## 待办任务
1) 请用两句话概括下方的脚本片段。
2) 请原样抄录下方脚本片段中的一段，该段以含有“docker swarm init”的文字开头，以“join-token worker -q)”结尾。
3) 在下方的脚本片段中，带 --internal 选项创建的Overlay网络叫什么名字？

## 文本片段
+++
WORKER_NODES="worker1 worker2"
DATABASE_NODE="db1"
CACHE_NODE="cache1"

echo "🏗️ 初始化Docker Swarm集群"
echo "=========================="

# 1. 初始化Swarm集群
echo "📋 初始化Swarm管理节点..."
docker swarm init --advertise-addr $(hostname -I | awk '{print $1}')

# 获取加入token
MANAGER_TOKEN=$(docker swarm join-token manager -q)
WORKER_TOKEN=$(docker swarm join-token worker -q)

echo "管理节点Token: $MANAGER_TOKEN"
echo "工作节点Token: $WORKER_TOKEN"

# 2. 设置节点标签
echo "🏷️ 设置节点标签..."
docker node update --label-add type=manager $MANAGER_NODE

for worker in $WORKER_NODES; do
    docker node update --label-add type=worker $worker
done

docker node update --label-add type=database $DATABASE_NODE
docker node update --label-add type=cache $CACHE_NODE

# 3. 创建网络
echo "🌐 创建Overlay网络..."
docker network create --driver overlay --attachable frontend
docker network create --driver overlay --internal backend
docker network create --driver overlay --attachable monitoring

# 4. 创建secrets
echo "🔐 创建secrets..."
echo "super-secret-db-password" | docker secret create db_password -
echo "jwt-super-secret-key" | docker secret create jwt_secret -
echo "rabbitmq-admin-password" | docker secret create rabbitmq_password -

# SSL证书
if [ -f "./ssl/cert.pem" ] && [ -f "./ssl/key.pem" ]; then
    docker secret create ssl_certificate ./ssl/cert.pem
    docker secret create ssl_private_key ./ssl/key.pem
fi

# 5. 创建configs
echo "📄 创建configs..."
docker config create nginx_config ./nginx/nginx.conf
docker config create app_config ./app/production.yml

# 6. 部署应用栈
echo "🚀 部署应用栈..."
export VERSION=$(git rev-parse --short HEAD)
docker stack deploy -c docker-stack.yml myapp

echo "✅ Swarm集群部署完成!"
echo ""
echo "检查服务状态:"
docker service ls
echo ""
echo "检查节点状态:"
docker node ls

🔄 零停机部署策略

1. 蓝绿部署

bash
#!/bin/bash
# blue-green-deploy.sh

set -e

STACK_NAME="myapp"
NEW_VERSION=$1
CURRENT_ENV="blue"
TARGET_ENV="green"

if [ -z "$NEW_VERSION" ]; then
    echo "Usage: $0 <version>"
    exit 1
fi

echo "🔄 蓝绿部署开始"
echo "当前环境: $CURRENT_ENV"
echo "目标环境: $TARGET_ENV"
echo "新版本: $NEW_VERSION"

# 1. 部署到目标环境
echo "📦 部署新版本到 $TARGET_ENV 环境..."
+++
## 所给数据
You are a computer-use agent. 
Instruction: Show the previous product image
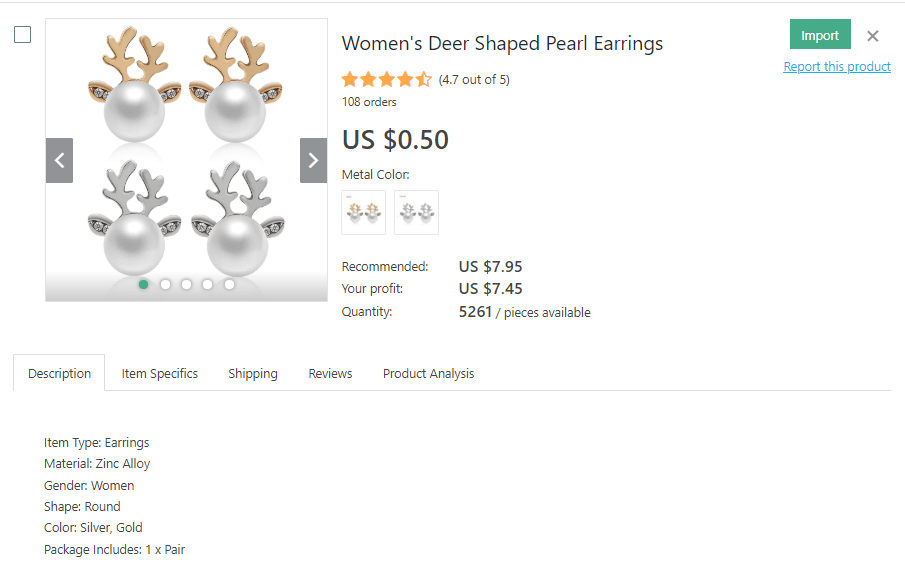(x=59, y=160)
+++
## 参考答案
1) 该脚本片段首先初始化Docker Swarm集群并获取加入令牌，然后为节点设置标签，创建Overlay网络、secrets和configs，最后部署应用栈并检查服务与节点状态。接着，它开始介绍零停机部署中的蓝绿部署脚本：该脚本要求传入新版本号，并将新版本从blue环境部署到green环境。

2)
docker swarm init --advertise-addr $(hostname -I | awk '{print $1}')

# 获取加入token
MANAGER_TOKEN=$(docker swarm join-token manager -q)
WORKER_TOKEN=$(docker swarm join-token worker -q)

3) backend